Il governatore della Regione Friuli Venezia Giulia, il leghista Massimiliano Fedriga, ha chiesto che l'esercito riceva "più strumenti e tecnologie per individuare e anticipare gli arrivi dalla Slovenia" da parte dei migranti. "Ci sono  anche radar terrestri che funzionano a diversi chilometri di distanza e camere termiche", ha sottolineato il presidente regionale in un'intervista con Il Giornale parlando della gestione dell'emergenza coronavirus. Secondo Fedriga gli arrivi attraverso la rotta balcanica sarebbero in aumento: un problema, sostiene il governatore, per quanto riguarda la gestione delle strutture di accoglienza e il rispetto di tutte le norme di sicurezza imposte dalla pandemia.

"Ho chiesto da più di un mese che i migranti che giungono dai Balcani fossero messi in quarantena come quelli giunti via mare e sono stato tacciato di razzismo", ha aggiunto l'esponente del Carroccio ricordando che la quarantena è obbligatoria "pure per chi arriva da terra". Già a inizio marzo Fedriga aveva chiesto che intervenisse l‘esercito al confine con la Slovenia per controllare i confini : "Non è accettabile che un territorio come quello del Friuli Venezia Giulia, che non è confine europeo, sia soggetto ad entrare irregolari di persone che transitano da altri Paesi Ue.
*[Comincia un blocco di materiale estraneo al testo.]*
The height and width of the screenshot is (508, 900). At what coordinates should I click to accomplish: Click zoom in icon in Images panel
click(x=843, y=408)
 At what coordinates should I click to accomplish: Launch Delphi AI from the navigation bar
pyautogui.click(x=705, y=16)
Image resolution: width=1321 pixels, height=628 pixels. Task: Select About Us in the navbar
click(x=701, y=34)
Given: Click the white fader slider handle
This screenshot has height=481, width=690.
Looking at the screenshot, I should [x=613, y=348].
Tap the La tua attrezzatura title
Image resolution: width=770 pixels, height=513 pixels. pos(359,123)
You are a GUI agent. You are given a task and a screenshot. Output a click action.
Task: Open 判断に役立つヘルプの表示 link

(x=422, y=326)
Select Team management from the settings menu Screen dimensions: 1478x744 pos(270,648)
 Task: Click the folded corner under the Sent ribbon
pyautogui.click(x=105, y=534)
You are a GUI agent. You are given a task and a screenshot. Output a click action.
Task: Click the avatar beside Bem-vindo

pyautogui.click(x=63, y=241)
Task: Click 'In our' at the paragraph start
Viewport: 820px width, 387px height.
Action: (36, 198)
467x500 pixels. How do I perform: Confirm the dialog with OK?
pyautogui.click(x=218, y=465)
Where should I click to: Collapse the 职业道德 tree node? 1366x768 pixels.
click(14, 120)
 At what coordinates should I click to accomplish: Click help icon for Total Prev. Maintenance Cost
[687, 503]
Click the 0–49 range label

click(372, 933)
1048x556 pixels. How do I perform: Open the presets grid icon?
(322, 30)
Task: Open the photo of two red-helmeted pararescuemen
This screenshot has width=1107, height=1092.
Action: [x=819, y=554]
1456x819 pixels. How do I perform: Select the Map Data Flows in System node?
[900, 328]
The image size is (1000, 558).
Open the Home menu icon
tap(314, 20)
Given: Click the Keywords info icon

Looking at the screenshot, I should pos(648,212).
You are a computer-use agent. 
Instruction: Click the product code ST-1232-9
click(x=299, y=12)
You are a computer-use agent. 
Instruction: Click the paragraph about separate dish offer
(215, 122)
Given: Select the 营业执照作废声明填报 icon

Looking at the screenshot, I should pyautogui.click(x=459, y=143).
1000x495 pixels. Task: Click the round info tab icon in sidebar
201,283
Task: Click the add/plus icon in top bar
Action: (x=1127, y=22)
Ci dicevano che era impossibile controllare le frontiere europee, oggi invece, per il coronavirus, si scopre che le frontiere si possono chiudere e controllare. Significa che a qualcuno faceva comodo far entrare immigrati irregolari e consapevolmente non si voleva fermare il flusso", aveva affermato il governatore circa due mesi fa.

Nemmeno quella delle fotocamere termiche per per prevenire gli arrivi dei migranti al confine sloveno è un'idea nuova in Friuli Venezia Giulia. A gennaio, l'assessore regionale alla sicurezza, il leghista Pierpaolo Roberti, aveva annunciato di voler installare delle fototrappole di norma usate per seguire gli spostamenti degli animali selvatici per scovare i migranti che cercavano di entrare in Italia.